Your goal:
A complete answer lists every line of the entries below where the string "width" appears.

Data entries:
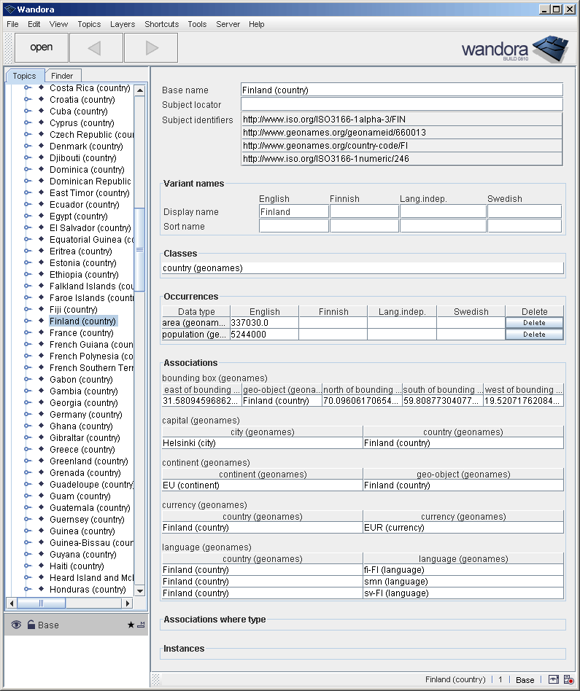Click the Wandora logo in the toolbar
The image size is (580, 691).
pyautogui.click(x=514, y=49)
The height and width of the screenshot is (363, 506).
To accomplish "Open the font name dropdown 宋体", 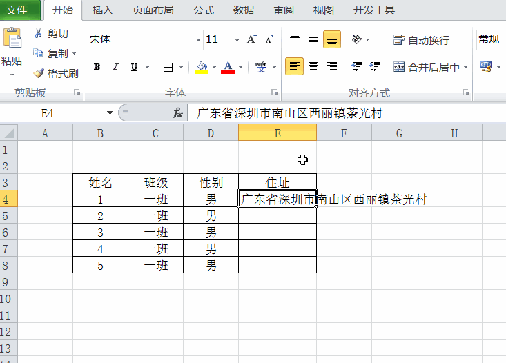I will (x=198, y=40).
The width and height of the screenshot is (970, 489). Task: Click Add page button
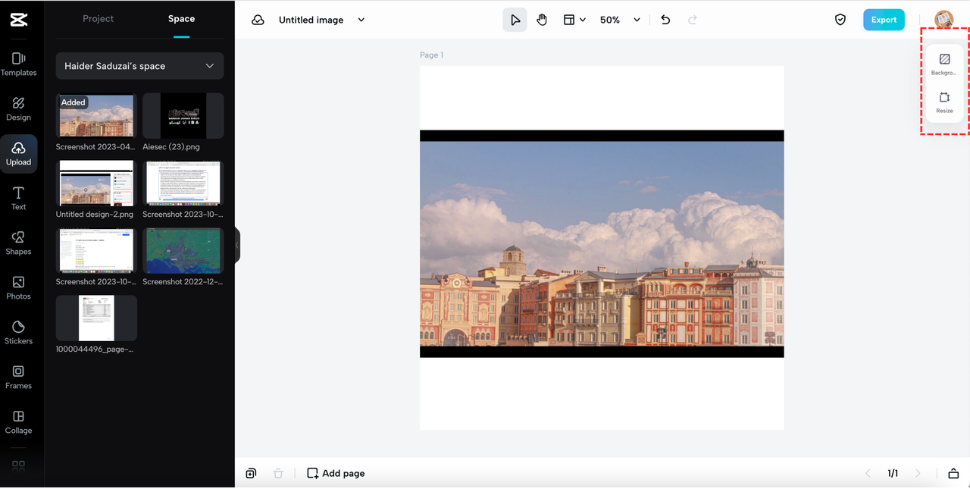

Completed task:
The height and width of the screenshot is (363, 506).
The width and height of the screenshot is (970, 489). Task: Click Add page button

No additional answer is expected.